FIG. 1 is a front view of the entire apparatus.

FIG. 2 is a plan view.

FIG. 3 is a side sectional view.

FIG. 4 is a front sectional view of a cyclone.

FIG. 5 is a side sectional view thereof.

FIG. 6 is a plan view thereof.

FIG. 7 is a side sectional view of a weighing hopper section.

FIG. 8 is a front view thereof.

FIG. 9 is a side sectional view of a sample supply hopper portion.

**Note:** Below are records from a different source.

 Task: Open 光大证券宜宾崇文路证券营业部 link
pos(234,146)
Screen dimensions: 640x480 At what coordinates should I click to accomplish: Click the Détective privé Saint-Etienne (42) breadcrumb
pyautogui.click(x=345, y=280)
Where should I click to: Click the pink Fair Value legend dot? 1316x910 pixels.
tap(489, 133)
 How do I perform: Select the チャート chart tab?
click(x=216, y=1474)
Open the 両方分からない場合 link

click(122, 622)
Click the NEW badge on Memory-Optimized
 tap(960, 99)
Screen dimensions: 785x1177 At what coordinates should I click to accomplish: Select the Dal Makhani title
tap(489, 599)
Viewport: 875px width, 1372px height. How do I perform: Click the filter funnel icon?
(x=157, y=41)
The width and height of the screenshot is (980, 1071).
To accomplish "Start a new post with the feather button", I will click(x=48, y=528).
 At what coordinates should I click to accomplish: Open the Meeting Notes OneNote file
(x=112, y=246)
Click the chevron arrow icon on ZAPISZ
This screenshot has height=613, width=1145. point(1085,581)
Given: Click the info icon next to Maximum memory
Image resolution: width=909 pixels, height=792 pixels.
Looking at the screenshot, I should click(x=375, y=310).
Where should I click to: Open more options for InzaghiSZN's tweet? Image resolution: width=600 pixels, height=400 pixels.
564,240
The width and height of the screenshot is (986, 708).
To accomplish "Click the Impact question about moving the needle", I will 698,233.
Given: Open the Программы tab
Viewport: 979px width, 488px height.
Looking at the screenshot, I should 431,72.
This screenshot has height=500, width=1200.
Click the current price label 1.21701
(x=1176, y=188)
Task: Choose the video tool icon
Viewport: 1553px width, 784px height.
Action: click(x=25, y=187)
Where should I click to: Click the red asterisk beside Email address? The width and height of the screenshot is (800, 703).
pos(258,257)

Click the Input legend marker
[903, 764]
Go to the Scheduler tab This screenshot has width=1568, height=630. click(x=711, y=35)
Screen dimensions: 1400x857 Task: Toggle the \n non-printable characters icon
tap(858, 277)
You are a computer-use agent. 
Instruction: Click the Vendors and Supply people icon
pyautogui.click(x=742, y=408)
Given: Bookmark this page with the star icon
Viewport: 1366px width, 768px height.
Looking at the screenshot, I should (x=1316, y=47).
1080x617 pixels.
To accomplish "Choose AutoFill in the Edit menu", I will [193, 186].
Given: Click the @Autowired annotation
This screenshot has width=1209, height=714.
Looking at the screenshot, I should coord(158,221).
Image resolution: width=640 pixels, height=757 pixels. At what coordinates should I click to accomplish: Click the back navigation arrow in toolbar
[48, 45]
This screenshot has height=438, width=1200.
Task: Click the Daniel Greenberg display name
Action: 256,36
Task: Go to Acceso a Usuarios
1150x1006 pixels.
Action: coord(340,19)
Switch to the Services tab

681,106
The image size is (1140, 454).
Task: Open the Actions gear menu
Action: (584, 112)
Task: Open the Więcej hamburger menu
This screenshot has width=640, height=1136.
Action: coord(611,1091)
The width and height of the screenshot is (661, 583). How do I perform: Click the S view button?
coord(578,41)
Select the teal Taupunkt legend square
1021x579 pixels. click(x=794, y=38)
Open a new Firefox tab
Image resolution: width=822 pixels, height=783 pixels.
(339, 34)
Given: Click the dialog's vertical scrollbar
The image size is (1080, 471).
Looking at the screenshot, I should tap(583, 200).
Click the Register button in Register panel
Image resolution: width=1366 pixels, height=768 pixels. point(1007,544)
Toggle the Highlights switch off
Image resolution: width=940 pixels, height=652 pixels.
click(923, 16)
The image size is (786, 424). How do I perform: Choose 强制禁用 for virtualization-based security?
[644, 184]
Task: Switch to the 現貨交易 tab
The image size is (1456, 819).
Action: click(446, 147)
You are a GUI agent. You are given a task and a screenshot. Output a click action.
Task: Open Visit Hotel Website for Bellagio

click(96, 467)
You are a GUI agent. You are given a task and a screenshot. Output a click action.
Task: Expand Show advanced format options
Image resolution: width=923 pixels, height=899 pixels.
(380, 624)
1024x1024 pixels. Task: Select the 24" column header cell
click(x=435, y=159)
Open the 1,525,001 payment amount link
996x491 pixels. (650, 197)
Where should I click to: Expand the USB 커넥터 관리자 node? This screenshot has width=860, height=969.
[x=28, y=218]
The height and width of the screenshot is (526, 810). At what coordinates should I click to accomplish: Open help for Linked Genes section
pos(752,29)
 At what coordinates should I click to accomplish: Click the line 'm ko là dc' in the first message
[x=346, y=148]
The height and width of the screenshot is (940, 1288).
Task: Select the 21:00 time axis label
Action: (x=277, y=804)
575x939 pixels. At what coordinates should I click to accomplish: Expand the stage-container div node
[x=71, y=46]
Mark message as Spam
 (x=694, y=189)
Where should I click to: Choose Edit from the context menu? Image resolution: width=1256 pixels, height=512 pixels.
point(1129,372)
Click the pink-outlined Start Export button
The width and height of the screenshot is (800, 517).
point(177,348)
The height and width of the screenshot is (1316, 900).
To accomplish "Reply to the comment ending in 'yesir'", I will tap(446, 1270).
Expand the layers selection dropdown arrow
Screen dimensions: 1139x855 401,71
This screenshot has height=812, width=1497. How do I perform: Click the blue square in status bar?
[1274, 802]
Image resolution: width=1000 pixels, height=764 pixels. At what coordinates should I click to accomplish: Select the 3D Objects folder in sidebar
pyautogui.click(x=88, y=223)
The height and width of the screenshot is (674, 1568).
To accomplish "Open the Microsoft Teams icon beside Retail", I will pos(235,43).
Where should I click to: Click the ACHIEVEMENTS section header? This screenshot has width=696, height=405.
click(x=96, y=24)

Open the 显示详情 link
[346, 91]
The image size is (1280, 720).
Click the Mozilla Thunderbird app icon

FIG. 10 is a perspective view thereof.

[Explanation of symbols]

A ... Grain retention tester, B ... Quality tester, C ... Sample sealing device, D ... Control device, 1 ... Machine frame, 2 ...
Grain removing unit, 3, 3 ... Grain sorting unit, 4 ... Measuring mechanism, 5 ... Sample transport mechanism, 6a, 6b ... Sample supply hopper, 7 ... Distributing mechanism, 8 ... Inclined guide chute, 9 ... Measuring hopper, 10
... Discharge gate, 11 ... Scale, 12 ... Collecting hopper, 13
... second guide chute, 14 ... collecting hopper, 15 ... flow-down cylinder, 20 ... sample introducing pipe, 21 ... blower, 21a
... Discharge port, 22 ... Lifting pipe, 23 ... First cyclone,
24, 24 ... Depulling roll, 25 ... Switching chute, 26,
26 ... Collecting hopper, 27, 27 ... Opening / closing shutter, 28 ...
Uniform guide, 29, 29 ... Inclined guide plate, 30 ... Dust collector,
31 ... Machine frame part, 32 ... Air cylinder mechanism, 33 ... Elevator frame, 34 ... Cyclone hopper part, 35 ... Detour communication pipe, 36 ... Second cyclone, 37 ... Communication pipe, 38 ...
Supply chute, 40 ... Fixed amount hopper, 41 ... Dispensing member, 4
2 ... Ejection shutter, 43, 43 ... Support rod, 44 ... Air cylinder mechanism, 45, 46 ... Reciprocating mechanism, 47 ... Spindle,
48, 49 ... Motor, 50 ... Supply hopper, 51 ... Quality measuring instrument, 52, 52 ... Standby box, 53 ... Switching valve, 55
... single-grain transport mechanism, 56 ... collecting hopper, 57 ... discharge shutter, 59 ... discharge pipe, 60 ... operation unit, 61 ... CRT screen, 62 ... control unit

 ─────────────────────────────────────────────────── ─── Continuation of the front page (72) Inventor Naoki Sugiura 877 West west, Nagao-cho, Okawa-gun, Kagawa Sanko Industry Co., Ltd.

Claims (1)

[Claims] 1. A sized retention test device A for measuring sized yield by grading sized brown rice obtained by receiving dehulling treatment and grain selection treatment on sampled rice, and traits of the sized brown rice. A grain sample transporting device which is provided with a grade checking device B for measuring the grade and which receives grain samples such as paddy samples and sized samples and transports them so as to be supplied to the above-mentioned removing process and grade measuring process,
A transport mechanism 5 for transporting a grain sample in an air stream is provided, and a cyclone 23 machine frame 31 to be connected to the transport mechanism 5 is provided with an elevator frame 33 provided with a cyclone hopper section 34 and a bypass communication pipe 35, and the elevator frame 33 is moved up and down. A grain sample transport device in a grain quality verification device configured to selectively connect these to the connection pipe portion of the transport mechanism 5 by operation.